- Pink-cover U.S. reissue

Studio album by David Westlake
- Released: 11 June 2002
- Recorded: August 2001, Kilkenny, Ireland
- Genre: Indie rock
- Length: 54:50
- Language: English
- Labels: Mahlerphone Cherry Red Records
- Producer: Cormac Moore

David Westlake chronology
| Westlake (1987) | Play Dusty for Me (2002) | My Beautiful England (2022) |

= Play Dusty for Me =

Play Dusty for Me is the second solo album by English singer and songwriter David Westlake.

Professional ratings
Review scores
| Source | Rating |
| The Arts Desk | Star |
| Louder Than War | Star |

==Recording==
Play Dusty for Me was recorded over two days in August 2001 in Kilkenny, Ireland. The album was produced by Cormac Moore.

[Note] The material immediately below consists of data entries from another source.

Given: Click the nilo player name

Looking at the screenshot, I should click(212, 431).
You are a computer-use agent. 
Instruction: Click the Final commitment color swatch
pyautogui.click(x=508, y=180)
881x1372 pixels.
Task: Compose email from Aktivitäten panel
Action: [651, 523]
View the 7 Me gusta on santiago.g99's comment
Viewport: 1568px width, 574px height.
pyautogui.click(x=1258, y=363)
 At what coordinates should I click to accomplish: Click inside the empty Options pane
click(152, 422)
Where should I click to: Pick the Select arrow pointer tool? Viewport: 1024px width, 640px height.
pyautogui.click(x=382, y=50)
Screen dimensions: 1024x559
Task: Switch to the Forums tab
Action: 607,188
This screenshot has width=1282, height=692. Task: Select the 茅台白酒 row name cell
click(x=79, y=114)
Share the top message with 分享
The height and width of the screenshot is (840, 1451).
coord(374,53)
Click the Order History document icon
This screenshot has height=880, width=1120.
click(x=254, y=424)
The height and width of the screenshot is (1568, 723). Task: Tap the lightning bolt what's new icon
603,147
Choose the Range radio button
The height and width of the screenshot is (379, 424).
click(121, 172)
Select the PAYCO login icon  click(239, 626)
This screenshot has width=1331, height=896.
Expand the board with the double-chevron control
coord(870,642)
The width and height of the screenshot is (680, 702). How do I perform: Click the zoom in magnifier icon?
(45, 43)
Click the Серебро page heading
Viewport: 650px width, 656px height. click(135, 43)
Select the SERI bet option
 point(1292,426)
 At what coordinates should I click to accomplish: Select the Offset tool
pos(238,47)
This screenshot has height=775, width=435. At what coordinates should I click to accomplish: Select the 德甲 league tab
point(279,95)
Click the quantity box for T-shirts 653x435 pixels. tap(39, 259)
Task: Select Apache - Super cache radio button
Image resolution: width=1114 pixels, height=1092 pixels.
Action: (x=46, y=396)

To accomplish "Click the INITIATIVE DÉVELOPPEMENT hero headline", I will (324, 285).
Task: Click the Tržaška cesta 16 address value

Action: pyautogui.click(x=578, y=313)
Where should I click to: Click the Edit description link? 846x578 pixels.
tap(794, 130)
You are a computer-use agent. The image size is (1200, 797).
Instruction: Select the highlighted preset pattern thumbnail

This was Westlake’s first recording since The Servants’ second album, Small Time. Small Time was recorded in 1991 but was not released until 2012, following the inclusion of 1990’s Disinterest in Mojo’s 2011 list of the greatest British indie records of all time. Throughout this time – “quietly in the background, occasionally in public” – Westlake carried on writing and performing. He wrote the songs on Play Dusty for Me between 1998 and 2001.

==Release history==
Play Dusty for Me (Mahlerphone, 2002) was a self-pressed album released in a limited issue that quickly sold out. The album was reissued in 2010 and 2015; Cherry Red Records reissued it digitally in 2026. A 2026 review noted that Play Dusty for Me “has spent much of its existence hovering at the margins: briefly available here, quietly reissued there, never quite receiving the audience its quality demanded.”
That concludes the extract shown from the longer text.